This weekend I found out a friend called me a girl. Specifically, he said I was acting “like the girl” in my relationship with Courtney.

All relationships face challenges. Courtney and I work together in a fast-paced, high-pressure environment, and we both have kids from previous relationships. Most days we do a pretty good job navigating our relationship’s complexities.

BradLawless, CourtneyRix, SoFabCon, SocialFabric, CollectiveBIas, #thisisme Brad and Courtney Rocking the SoFabCon Collective Bias Birthday Party

 And some days we don’t. Friday night I got angry about something, and we weren’t in an environment to talk through it right away. We were, in fact, at a birthday party thrown by Collective Bias for it’s first ever conference, SoFabCon.

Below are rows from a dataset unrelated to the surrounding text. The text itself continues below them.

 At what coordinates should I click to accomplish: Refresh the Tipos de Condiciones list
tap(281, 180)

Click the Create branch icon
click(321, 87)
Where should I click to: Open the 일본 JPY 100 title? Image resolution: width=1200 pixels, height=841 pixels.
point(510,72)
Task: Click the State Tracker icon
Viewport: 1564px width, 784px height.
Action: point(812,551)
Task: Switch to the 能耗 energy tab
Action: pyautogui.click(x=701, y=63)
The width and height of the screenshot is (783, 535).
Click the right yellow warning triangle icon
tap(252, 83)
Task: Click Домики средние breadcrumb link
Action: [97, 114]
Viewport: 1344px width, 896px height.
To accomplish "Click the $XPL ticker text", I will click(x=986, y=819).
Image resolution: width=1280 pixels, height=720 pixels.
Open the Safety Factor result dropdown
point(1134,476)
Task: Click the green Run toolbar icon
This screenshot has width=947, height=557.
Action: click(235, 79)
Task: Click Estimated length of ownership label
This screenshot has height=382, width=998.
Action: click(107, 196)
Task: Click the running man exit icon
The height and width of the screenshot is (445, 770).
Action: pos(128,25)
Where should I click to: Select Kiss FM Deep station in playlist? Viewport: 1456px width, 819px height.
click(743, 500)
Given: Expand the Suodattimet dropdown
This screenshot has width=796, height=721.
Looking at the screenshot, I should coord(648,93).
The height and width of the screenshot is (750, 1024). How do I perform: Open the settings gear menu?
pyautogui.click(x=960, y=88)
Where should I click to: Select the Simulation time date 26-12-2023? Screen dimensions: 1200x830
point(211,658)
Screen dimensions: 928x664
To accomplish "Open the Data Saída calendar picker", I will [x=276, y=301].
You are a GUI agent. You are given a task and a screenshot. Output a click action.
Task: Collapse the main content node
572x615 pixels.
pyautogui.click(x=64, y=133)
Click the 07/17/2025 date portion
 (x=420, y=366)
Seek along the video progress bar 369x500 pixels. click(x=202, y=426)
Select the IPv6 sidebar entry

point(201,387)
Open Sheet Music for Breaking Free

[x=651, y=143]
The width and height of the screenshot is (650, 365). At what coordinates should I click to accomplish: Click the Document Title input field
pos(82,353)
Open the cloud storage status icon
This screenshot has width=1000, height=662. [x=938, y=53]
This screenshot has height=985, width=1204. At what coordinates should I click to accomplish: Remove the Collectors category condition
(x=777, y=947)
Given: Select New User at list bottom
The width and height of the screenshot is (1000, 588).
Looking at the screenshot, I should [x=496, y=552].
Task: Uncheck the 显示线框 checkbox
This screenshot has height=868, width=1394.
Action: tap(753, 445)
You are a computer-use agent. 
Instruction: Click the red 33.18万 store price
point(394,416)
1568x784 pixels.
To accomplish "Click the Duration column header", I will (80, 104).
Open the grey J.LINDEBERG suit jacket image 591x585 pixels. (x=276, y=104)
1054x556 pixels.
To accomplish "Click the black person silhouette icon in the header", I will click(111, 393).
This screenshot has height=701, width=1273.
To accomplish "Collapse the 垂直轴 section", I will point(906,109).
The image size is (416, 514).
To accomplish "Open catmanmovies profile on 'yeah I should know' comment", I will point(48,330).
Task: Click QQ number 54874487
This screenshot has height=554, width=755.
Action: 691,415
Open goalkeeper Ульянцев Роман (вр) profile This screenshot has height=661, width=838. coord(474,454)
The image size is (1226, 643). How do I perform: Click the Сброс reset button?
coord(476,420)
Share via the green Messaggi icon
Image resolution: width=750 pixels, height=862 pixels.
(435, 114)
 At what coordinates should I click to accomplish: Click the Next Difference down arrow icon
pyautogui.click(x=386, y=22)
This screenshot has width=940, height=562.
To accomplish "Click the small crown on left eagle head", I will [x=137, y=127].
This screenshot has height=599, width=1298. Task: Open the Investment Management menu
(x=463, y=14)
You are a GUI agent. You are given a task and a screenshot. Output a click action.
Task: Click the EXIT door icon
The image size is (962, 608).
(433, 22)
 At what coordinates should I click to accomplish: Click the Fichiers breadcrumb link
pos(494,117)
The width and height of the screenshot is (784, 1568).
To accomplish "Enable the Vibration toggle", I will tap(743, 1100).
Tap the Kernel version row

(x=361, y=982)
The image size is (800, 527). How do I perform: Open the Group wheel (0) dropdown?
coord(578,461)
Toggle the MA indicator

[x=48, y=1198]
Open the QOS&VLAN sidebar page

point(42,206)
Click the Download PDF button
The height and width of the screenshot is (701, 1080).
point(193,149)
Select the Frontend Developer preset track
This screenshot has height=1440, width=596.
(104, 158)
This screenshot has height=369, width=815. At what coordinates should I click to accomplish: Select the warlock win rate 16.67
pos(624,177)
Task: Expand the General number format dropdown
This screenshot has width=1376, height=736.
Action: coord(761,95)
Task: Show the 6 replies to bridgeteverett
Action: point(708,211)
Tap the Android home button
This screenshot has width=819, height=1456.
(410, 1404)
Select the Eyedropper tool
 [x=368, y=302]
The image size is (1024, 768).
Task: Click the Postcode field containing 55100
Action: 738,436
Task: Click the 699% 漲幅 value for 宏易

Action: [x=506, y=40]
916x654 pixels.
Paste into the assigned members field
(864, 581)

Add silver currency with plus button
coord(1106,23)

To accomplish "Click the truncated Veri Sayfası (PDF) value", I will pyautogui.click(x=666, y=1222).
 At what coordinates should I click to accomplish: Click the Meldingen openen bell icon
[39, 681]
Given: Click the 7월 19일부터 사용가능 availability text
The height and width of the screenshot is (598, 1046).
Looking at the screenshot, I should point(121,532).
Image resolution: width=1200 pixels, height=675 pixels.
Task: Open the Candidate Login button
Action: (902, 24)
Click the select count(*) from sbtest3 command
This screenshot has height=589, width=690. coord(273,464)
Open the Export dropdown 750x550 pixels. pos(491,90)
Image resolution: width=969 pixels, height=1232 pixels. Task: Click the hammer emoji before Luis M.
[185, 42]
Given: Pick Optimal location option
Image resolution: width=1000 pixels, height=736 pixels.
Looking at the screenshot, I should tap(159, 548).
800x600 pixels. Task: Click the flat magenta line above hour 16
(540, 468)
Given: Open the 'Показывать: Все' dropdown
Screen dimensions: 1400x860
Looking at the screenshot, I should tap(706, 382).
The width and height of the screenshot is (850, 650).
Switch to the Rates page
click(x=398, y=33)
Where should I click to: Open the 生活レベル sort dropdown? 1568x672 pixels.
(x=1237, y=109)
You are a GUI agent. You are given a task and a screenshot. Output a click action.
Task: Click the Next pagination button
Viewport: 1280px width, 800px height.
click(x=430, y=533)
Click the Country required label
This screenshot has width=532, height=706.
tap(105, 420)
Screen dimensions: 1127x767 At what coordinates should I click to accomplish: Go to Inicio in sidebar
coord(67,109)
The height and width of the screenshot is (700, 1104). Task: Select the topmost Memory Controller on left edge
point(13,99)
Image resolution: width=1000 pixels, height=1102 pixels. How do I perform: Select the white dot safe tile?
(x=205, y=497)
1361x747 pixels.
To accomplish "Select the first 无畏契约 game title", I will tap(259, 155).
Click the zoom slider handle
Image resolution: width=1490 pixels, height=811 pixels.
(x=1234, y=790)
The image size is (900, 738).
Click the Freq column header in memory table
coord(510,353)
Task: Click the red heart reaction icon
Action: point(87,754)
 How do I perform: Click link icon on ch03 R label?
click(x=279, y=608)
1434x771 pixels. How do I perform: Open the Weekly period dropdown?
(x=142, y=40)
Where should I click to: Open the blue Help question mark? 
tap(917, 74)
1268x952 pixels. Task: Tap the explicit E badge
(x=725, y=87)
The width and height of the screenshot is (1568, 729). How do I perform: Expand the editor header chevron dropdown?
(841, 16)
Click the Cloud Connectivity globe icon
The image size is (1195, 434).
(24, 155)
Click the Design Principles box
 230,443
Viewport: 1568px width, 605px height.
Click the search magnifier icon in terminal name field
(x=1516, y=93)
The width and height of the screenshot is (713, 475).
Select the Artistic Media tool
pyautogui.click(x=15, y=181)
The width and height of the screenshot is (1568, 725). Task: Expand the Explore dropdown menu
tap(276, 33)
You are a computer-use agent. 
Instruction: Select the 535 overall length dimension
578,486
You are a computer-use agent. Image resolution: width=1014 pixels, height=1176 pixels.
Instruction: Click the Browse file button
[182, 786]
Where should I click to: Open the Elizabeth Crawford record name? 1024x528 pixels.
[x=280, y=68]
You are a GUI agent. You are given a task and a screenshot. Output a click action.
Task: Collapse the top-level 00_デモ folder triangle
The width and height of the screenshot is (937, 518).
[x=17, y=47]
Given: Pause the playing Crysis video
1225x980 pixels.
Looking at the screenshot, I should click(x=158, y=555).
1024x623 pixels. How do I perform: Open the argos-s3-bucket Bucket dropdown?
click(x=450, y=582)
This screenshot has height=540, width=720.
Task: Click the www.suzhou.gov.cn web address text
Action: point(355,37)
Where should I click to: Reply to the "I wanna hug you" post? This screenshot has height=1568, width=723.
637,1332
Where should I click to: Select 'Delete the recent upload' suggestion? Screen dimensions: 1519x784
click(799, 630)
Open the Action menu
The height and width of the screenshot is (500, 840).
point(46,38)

The late hour and a few drinks literally poured fuel on my heated attitude and in my struggle to express some emotional insecurities we fought. In the eyes of a mutual friend, this exchange painted me as the emotional, reactionary girl and Courtney as the cool, reserved guy in our relationship.

The argument’s heat faded with Saturday morning’s light. Listening to timely advice from SoFabCon speakers Tiffany Romero and Jasmine Banks, I looked inward throughout the day and realized a few things about myself. Later we talked about the issues I faced, and I apologized for transferring some anger I felt about those issues into our relationship.

I think this friend of ours meant to insult me by saying I’d acted like a girl, but I choose to take it as a challenge. We diss women when we characterize emotional or flighty behavior as inherently female. I’ve known plenty of emotional men in my life and even more incredibly strong women.

Our emotions can always get the better of us, but we shouldn’t avoid our feelings. Men and women often avoid their emotions so they can avoid looking emotional to those around them. When we repress our emotions, we stuff them down somewhere deep and hope they stay put.

Emotions never stay put. Like water, they seek the path of least resistance. Repressed emotions build up pressure until they come bursting out of us at a time not of our choosing. That’s what happened to me on Friday.

The source of my angst turned out to be a problem with some people at work. I’ve avoided having a much needed discussion with them for so long that I started carrying a little ball of disappointment and resentment with me all the time. A little miscommunication between Courtney and me pushed all that emotion right into the front of my brain and overloaded all my other senses.

Avoiding my emotions has always caused more problems in my life than it solved.

Opening ourselves to the possibility of love and life also creates opportunity for pain and loss. I choose to live my life authentically and to love those around me.

That doesn’t make me a girl. It just makes me a person.